Back in October, Garmin servers were down once again caused by an outage. It is not the first time this year such thing has happened so the frustration of users is understandable.
Garmin Servers experienced cyber attack few months ago and users of Garmin Smart Watches around the world experienced difficulties and issues in syncing their devices. The services by Garmin were down for around 5 days. The gradual recovery started eventually as Garmin had to spend as many as $10 million to have their system up and running through the involvement of third-party organizations.
On July the 23rd of this year, Garmin stated a message that they were going through an issue of “Server Outage”. This exact same message reappeared on Garmin Connect application last month as well on 15th Of October. Garmin System Status Page also showed many services from various platforms marked in red just like they were back in July of this year while Garmin was experiencing the cyber attack.
As per down detector, the issue started to appear on the afternoon of 15th of October.

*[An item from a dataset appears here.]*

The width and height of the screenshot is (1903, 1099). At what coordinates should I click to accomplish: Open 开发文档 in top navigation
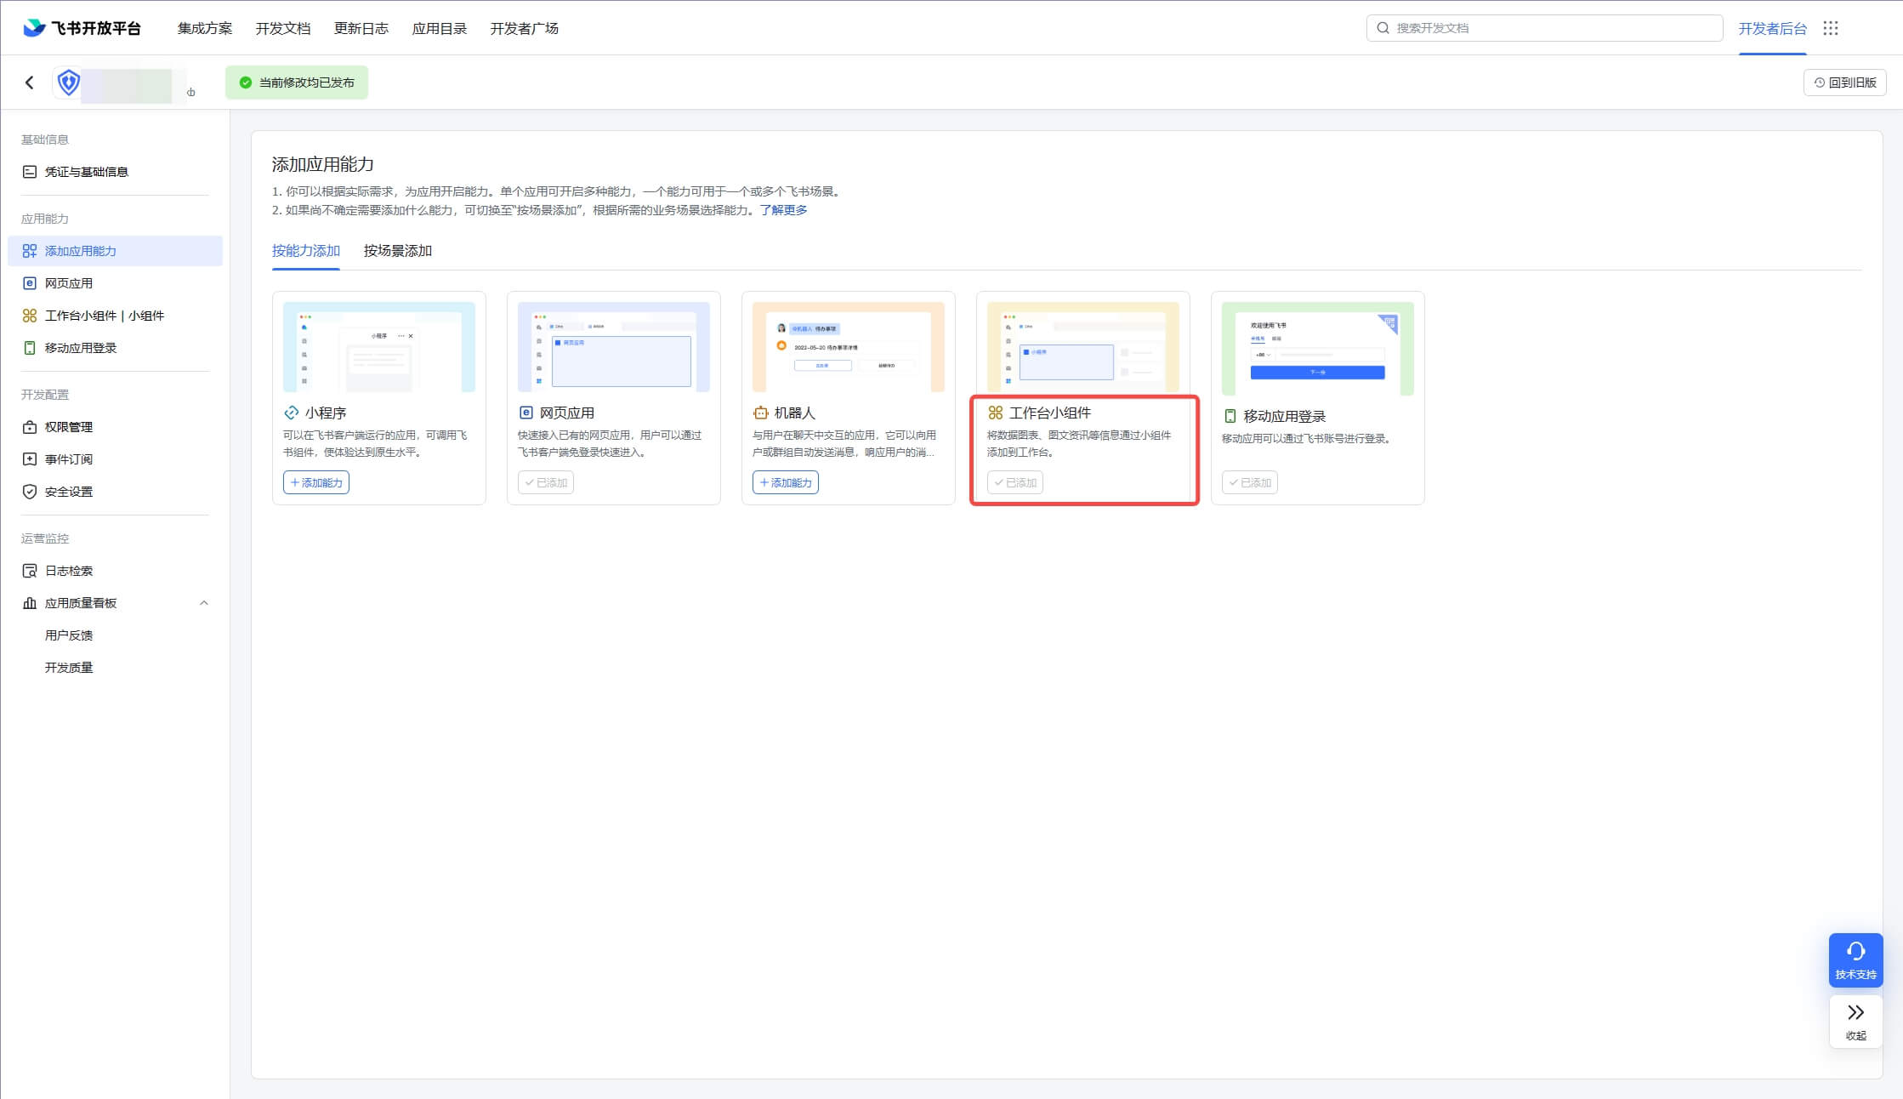pyautogui.click(x=282, y=28)
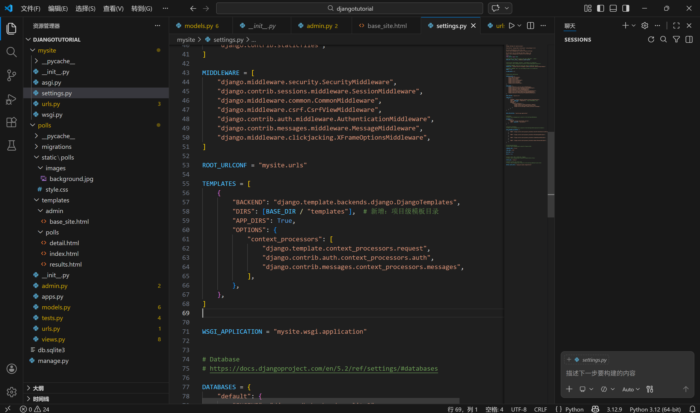Open the Source Control view
The width and height of the screenshot is (700, 413).
pos(11,75)
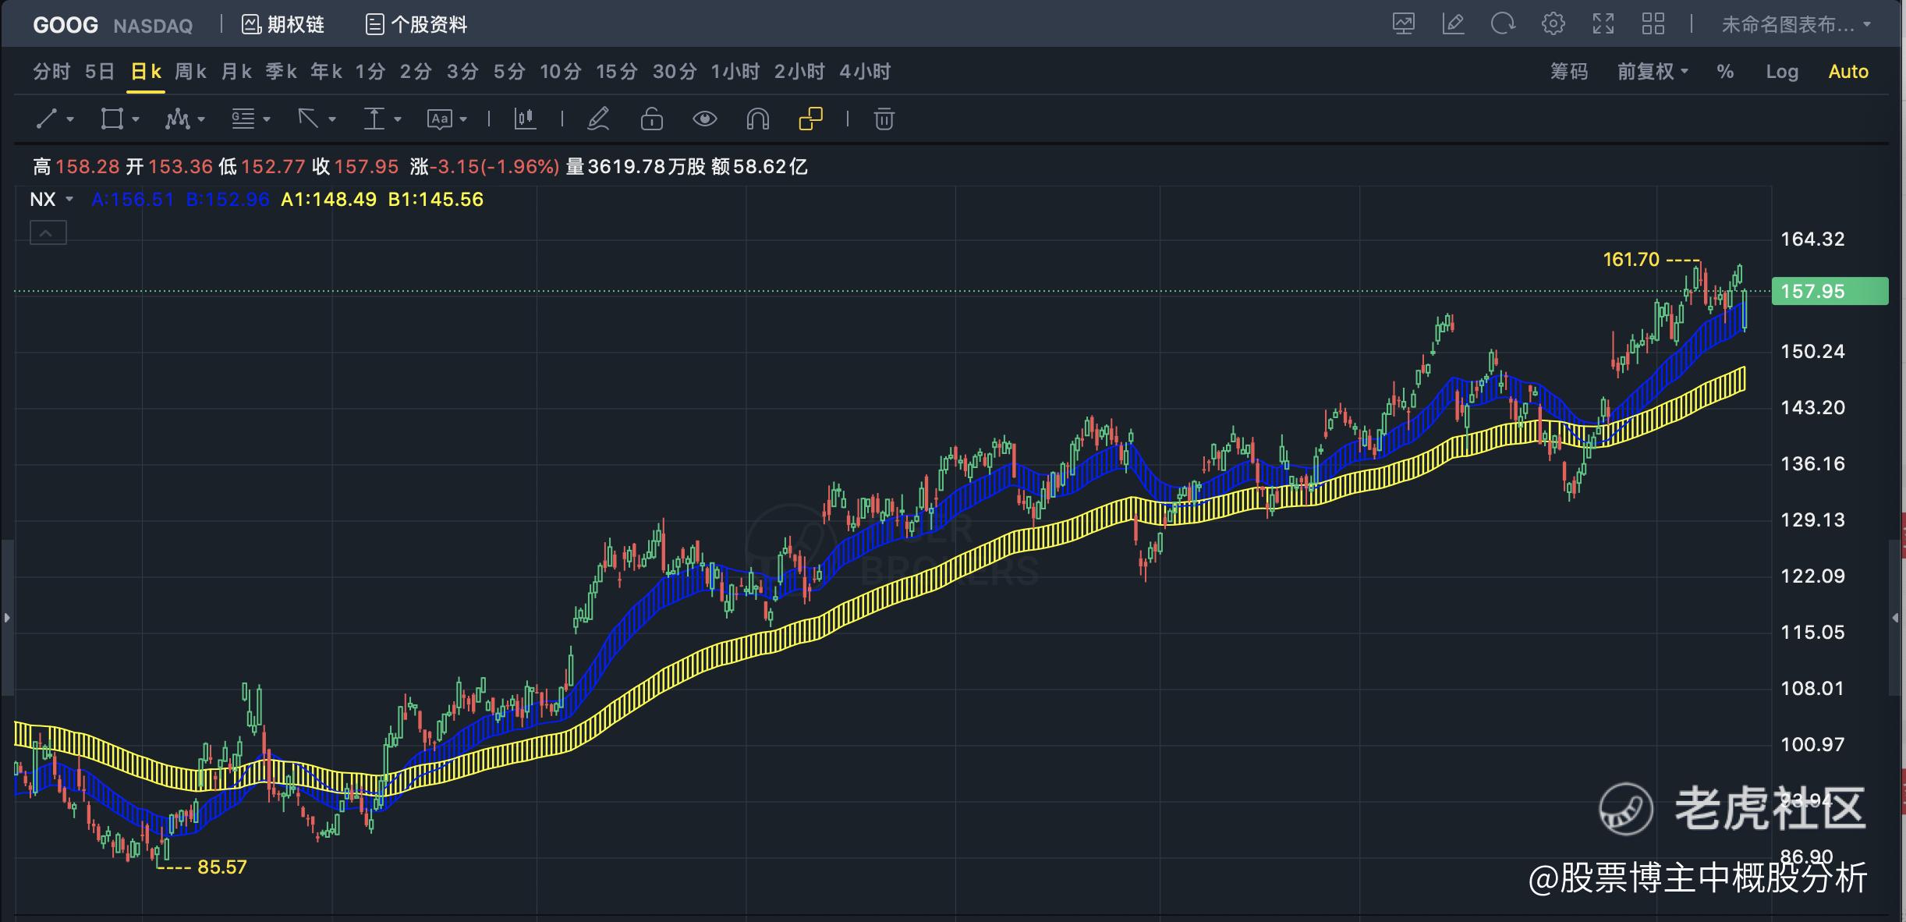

A similar kind of issue was also experienced by users by the conclusion of August as well but that issue was not only limited to Garmin as other services also suffered from it as well.
Mr. John Graham-Cumming, the CTO of Cloudflare, spoke on behalf of Cloudflare stating that the outage was experienced by multiple providers.
“Today we saw a widespread Internet outage online that impacted many multiple providers. This was not a Cloudflare-specific outage. Level 3/CenturyLink was responsible for an outage that affected many Internet services, including Cloudflare. Cloudflare’s automated systems detected the problem and routed around them, but the extent of the problem required manual intervention as well.” He stated.
Deleting Garmin Connect application under such circumstances does not solve anything. The recommended standard procedure is to just wait for the things to get back to normal.